___ Available records ___

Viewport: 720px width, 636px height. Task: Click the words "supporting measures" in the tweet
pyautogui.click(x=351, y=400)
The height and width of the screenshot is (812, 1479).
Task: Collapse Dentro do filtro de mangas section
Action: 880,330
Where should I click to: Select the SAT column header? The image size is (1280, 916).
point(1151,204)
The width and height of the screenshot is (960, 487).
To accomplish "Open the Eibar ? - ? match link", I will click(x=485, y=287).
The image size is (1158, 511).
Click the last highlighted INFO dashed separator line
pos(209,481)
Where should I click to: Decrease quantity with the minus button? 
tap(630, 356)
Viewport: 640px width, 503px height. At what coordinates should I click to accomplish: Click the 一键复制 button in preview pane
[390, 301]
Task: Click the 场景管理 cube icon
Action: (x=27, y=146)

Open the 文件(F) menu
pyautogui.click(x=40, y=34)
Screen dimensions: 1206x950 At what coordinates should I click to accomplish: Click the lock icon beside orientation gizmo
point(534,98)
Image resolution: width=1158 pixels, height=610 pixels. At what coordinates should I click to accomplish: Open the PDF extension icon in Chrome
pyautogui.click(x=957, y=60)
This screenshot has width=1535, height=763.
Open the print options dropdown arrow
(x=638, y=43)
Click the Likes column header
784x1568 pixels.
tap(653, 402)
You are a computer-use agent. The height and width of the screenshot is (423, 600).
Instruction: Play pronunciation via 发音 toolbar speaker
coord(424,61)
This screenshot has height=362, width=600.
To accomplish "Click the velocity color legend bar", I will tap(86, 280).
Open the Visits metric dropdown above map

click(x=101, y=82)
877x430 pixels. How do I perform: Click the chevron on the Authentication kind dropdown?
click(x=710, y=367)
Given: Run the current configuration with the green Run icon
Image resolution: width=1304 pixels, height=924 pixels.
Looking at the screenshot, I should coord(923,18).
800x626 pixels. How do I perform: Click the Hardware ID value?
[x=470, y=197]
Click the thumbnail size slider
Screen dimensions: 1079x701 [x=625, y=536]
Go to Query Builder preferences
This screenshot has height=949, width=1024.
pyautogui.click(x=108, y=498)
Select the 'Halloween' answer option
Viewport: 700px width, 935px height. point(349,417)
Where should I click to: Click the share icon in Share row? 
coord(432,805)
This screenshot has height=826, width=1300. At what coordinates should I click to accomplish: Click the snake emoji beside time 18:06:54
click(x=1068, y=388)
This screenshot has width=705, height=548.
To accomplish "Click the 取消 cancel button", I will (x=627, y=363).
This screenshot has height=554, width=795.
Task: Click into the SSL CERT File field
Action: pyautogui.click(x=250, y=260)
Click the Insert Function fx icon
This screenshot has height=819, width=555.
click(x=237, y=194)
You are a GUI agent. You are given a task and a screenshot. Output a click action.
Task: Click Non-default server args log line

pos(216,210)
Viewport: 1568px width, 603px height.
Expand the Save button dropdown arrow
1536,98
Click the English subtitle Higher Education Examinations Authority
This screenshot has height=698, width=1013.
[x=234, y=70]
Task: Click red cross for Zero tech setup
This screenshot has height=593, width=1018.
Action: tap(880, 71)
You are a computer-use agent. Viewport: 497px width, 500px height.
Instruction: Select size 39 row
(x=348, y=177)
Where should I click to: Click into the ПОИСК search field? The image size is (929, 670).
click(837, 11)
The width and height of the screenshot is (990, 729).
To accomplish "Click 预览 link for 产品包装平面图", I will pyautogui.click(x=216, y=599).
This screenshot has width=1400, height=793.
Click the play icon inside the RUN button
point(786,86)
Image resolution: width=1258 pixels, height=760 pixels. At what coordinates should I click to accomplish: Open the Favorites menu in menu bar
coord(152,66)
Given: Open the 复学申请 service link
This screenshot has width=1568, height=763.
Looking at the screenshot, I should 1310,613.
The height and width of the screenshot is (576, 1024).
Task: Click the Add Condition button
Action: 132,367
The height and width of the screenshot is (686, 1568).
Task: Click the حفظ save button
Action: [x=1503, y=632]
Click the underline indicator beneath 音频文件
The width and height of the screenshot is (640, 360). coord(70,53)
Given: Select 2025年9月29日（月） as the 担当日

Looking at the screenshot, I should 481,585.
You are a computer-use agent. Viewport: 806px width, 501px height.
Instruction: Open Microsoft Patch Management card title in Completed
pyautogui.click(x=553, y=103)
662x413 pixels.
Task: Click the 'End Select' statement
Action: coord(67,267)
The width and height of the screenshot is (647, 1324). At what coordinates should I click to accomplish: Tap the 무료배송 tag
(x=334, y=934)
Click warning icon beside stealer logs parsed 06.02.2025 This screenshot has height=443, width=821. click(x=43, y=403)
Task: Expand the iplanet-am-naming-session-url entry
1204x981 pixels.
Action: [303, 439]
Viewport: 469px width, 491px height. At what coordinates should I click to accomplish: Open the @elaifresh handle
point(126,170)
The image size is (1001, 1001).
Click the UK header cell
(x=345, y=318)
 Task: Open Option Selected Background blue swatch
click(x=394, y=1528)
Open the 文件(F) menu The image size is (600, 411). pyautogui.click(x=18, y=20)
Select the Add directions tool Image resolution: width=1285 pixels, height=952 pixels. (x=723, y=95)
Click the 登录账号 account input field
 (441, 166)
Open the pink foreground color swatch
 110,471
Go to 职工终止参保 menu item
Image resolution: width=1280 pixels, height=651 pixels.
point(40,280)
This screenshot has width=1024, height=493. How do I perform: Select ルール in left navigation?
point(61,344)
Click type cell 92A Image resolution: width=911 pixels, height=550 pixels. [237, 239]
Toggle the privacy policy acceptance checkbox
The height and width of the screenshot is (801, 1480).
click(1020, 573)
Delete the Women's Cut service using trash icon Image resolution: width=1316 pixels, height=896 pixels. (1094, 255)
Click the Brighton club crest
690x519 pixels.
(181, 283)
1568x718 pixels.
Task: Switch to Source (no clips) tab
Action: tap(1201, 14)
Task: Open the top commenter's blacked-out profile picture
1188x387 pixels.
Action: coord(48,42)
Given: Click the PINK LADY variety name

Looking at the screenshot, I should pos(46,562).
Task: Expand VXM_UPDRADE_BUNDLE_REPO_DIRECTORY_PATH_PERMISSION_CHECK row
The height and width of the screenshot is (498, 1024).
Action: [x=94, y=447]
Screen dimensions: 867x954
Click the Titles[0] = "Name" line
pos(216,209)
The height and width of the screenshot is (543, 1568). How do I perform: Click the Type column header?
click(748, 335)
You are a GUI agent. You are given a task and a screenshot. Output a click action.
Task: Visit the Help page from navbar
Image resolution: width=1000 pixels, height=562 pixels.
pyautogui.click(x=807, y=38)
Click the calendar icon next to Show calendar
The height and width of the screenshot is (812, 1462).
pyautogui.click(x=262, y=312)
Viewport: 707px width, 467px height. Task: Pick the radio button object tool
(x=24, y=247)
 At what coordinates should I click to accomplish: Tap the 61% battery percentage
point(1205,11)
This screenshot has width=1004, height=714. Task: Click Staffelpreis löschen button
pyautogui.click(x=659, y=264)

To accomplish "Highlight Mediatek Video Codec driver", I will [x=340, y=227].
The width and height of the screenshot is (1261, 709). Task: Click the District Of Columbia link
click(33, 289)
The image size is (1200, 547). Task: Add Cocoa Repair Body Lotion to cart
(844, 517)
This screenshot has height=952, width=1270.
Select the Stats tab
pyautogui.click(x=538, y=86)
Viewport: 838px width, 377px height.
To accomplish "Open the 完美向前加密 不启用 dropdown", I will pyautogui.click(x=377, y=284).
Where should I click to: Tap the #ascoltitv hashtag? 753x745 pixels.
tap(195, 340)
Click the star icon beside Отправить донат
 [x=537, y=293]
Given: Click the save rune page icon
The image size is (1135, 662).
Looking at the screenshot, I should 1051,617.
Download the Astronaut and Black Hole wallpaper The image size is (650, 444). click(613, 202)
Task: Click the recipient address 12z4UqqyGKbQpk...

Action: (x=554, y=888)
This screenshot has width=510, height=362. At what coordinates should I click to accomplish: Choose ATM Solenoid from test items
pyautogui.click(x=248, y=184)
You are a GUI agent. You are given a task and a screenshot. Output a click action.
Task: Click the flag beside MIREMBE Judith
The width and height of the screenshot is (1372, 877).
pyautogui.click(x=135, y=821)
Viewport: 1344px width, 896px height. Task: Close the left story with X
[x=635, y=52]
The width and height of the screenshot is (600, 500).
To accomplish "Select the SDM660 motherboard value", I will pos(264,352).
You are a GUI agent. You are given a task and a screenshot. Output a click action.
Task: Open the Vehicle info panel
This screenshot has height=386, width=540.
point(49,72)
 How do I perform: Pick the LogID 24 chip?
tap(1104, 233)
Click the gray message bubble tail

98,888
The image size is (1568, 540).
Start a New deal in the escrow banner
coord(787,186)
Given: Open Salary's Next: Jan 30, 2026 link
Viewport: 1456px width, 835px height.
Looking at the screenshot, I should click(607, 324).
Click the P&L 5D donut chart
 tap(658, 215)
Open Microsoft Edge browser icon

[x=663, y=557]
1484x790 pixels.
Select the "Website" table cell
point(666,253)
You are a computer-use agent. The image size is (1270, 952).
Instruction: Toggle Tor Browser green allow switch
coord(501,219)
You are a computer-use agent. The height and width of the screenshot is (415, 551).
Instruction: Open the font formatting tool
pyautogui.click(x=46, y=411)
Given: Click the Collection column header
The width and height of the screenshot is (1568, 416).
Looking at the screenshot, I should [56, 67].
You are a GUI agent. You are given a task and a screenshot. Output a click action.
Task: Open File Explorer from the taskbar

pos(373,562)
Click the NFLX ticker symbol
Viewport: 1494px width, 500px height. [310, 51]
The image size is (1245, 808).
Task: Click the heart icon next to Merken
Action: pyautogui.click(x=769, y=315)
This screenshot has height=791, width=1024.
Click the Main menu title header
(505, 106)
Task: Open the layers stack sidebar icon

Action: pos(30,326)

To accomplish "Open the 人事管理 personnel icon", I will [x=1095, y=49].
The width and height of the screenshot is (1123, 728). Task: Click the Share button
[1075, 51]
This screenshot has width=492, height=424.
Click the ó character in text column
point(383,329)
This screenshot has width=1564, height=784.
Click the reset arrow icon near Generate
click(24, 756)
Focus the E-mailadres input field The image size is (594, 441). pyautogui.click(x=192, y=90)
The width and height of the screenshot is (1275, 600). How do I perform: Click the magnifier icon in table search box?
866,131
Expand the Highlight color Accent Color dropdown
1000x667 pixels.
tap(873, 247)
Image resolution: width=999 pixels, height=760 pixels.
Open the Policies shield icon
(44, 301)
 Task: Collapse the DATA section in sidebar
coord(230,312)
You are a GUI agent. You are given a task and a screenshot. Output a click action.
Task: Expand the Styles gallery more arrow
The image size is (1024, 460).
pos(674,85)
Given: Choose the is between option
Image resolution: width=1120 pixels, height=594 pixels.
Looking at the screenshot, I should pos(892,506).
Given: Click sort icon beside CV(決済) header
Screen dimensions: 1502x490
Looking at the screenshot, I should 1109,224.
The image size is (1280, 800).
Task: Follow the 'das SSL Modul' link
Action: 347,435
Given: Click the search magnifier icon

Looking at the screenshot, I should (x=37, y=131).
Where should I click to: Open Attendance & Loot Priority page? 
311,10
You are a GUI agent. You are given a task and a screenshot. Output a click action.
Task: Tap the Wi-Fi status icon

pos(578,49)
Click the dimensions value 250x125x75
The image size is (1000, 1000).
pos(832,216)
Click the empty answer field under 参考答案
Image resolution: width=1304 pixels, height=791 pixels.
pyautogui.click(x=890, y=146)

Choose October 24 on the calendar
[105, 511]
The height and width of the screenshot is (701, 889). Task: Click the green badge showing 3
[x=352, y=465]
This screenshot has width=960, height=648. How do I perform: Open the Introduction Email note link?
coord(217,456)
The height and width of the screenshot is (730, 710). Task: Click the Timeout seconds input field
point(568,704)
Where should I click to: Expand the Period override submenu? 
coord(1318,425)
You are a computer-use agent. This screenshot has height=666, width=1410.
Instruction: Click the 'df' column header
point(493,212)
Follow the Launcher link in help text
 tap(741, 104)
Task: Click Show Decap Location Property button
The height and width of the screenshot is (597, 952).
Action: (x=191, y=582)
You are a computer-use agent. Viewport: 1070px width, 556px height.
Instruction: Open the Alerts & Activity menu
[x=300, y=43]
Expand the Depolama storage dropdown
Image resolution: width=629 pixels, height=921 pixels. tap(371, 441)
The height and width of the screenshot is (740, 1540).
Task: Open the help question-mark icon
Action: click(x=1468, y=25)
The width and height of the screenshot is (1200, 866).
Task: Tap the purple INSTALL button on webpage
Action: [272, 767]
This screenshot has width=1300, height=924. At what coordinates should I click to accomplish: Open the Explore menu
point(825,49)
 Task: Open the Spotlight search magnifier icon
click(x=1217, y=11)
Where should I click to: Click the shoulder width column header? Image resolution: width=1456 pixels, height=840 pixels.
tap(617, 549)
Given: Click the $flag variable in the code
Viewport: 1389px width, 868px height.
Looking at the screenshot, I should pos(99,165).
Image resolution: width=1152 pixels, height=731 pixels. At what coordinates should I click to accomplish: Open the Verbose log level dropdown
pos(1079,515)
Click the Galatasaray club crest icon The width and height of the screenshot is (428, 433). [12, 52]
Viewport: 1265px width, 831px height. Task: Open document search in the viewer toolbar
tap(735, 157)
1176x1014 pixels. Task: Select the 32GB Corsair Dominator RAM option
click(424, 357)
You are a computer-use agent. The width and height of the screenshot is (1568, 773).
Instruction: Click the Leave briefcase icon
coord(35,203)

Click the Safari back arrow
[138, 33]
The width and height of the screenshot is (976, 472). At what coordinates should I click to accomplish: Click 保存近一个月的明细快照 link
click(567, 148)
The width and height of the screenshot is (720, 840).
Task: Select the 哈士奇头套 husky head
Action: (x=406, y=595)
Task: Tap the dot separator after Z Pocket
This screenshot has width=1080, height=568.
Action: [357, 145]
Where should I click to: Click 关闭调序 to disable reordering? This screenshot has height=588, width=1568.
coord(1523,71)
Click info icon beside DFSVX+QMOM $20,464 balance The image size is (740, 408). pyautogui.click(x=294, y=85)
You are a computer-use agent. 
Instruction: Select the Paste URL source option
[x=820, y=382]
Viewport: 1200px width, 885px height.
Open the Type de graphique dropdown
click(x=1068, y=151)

___

**Requirement:** After reading the material above, state how many of its lines hold the word "service". No other output is needed.

**Task result:** 2